■ Instructions to follow
Please render every line of the entries below as a numbered list, leaving out the blank lines.

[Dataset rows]
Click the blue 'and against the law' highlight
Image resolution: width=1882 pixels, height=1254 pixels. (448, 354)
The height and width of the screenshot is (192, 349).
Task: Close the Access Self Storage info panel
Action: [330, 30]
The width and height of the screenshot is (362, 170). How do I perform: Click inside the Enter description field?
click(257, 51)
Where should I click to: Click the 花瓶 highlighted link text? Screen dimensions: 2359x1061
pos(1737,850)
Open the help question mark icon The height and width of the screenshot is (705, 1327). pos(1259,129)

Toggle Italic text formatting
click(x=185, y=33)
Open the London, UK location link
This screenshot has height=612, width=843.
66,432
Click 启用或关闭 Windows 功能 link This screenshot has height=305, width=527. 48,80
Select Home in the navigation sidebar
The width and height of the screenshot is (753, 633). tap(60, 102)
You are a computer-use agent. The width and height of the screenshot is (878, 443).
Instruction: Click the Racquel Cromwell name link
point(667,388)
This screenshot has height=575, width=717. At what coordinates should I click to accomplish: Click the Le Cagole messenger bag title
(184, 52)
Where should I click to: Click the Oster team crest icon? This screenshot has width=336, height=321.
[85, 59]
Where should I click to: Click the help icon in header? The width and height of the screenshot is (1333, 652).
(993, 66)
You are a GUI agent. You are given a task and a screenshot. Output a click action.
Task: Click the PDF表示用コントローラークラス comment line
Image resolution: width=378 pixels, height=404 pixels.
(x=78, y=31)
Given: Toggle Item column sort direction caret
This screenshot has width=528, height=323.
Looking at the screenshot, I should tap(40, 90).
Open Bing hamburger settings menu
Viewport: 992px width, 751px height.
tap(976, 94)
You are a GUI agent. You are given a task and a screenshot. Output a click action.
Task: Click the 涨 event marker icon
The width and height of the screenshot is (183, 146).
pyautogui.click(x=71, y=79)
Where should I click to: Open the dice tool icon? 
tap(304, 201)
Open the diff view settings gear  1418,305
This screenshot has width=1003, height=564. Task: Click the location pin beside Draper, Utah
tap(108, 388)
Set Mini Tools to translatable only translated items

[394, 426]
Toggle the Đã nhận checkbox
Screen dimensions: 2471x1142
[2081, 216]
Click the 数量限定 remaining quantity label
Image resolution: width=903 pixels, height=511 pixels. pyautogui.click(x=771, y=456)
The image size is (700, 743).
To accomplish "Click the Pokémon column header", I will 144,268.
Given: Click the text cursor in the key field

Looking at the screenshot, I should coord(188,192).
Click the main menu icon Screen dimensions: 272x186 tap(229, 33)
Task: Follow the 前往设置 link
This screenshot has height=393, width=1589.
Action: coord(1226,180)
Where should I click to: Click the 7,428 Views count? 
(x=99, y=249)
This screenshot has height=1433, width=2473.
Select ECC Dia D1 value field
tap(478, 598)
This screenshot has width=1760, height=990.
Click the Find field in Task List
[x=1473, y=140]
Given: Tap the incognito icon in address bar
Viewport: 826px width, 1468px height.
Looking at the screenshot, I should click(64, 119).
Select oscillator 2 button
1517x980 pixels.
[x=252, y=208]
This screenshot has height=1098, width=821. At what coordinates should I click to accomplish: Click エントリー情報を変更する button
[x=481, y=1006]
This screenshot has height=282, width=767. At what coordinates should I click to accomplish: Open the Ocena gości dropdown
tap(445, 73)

■ Reply to the exercise
1. Click the blue 'and against the law' highlight
2. Image resolution: width=1882 pixels, height=1254 pixels. (448, 354)
3. The height and width of the screenshot is (192, 349).
4. Task: Close the Access Self Storage info panel
5. Action: [330, 30]
6. The width and height of the screenshot is (362, 170). How do I perform: Click inside the Enter description field?
7. click(257, 51)
8. Where should I click to: Click the 花瓶 highlighted link text? Screen dimensions: 2359x1061
9. pos(1737,850)
10. Open the help question mark icon The height and width of the screenshot is (705, 1327). pos(1259,129)
11. Toggle Italic text formatting
12. click(x=185, y=33)
13. Open the London, UK location link
14. This screenshot has height=612, width=843.
15. 66,432
16. Click 启用或关闭 Windows 功能 link This screenshot has height=305, width=527. 48,80
17. Select Home in the navigation sidebar
18. The width and height of the screenshot is (753, 633). tap(60, 102)
19. You are a computer-use agent. The width and height of the screenshot is (878, 443).
20. Instruction: Click the Racquel Cromwell name link
21. point(667,388)
22. This screenshot has height=575, width=717. At what coordinates should I click to accomplish: Click the Le Cagole messenger bag title
23. (184, 52)
24. Where should I click to: Click the Oster team crest icon? This screenshot has width=336, height=321.
25. [85, 59]
26. Where should I click to: Click the help icon in header? The width and height of the screenshot is (1333, 652).
27. (993, 66)
28. You are a GUI agent. You are given a task and a screenshot. Output a click action.
29. Task: Click the PDF表示用コントローラークラス comment line
30. Image resolution: width=378 pixels, height=404 pixels.
31. (x=78, y=31)
32. Given: Toggle Item column sort direction caret
33. This screenshot has width=528, height=323.
34. Looking at the screenshot, I should tap(40, 90).
35. Open Bing hamburger settings menu
36. Viewport: 992px width, 751px height.
37. tap(976, 94)
38. You are a GUI agent. You are given a task and a screenshot. Output a click action.
39. Task: Click the 涨 event marker icon
40. The width and height of the screenshot is (183, 146).
41. pyautogui.click(x=71, y=79)
42. Where should I click to: Open the dice tool icon? 
43. tap(304, 201)
44. Open the diff view settings gear  1418,305
45. This screenshot has width=1003, height=564. Task: Click the location pin beside Draper, Utah
46. tap(108, 388)
47. Set Mini Tools to translatable only translated items
48. [394, 426]
49. Toggle the Đã nhận checkbox
50. Screen dimensions: 2471x1142
51. [2081, 216]
52. Click the 数量限定 remaining quantity label
53. Image resolution: width=903 pixels, height=511 pixels. pyautogui.click(x=771, y=456)
54. The image size is (700, 743).
55. To accomplish "Click the Pokémon column header", I will 144,268.
56. Given: Click the text cursor in the key field
57. Looking at the screenshot, I should coord(188,192).
58. Click the main menu icon Screen dimensions: 272x186 tap(229, 33)
59. Task: Follow the 前往设置 link
60. This screenshot has height=393, width=1589.
61. Action: coord(1226,180)
62. Where should I click to: Click the 7,428 Views count? 
63. (x=99, y=249)
64. This screenshot has height=1433, width=2473.
65. Select ECC Dia D1 value field
66. tap(478, 598)
67. This screenshot has width=1760, height=990.
68. Click the Find field in Task List
69. [x=1473, y=140]
70. Given: Tap the incognito icon in address bar
71. Viewport: 826px width, 1468px height.
72. Looking at the screenshot, I should click(64, 119).
73. Select oscillator 2 button
74. 1517x980 pixels.
75. [x=252, y=208]
76. This screenshot has height=1098, width=821. At what coordinates should I click to accomplish: Click エントリー情報を変更する button
77. [x=481, y=1006]
78. This screenshot has height=282, width=767. At what coordinates should I click to accomplish: Open the Ocena gości dropdown
79. tap(445, 73)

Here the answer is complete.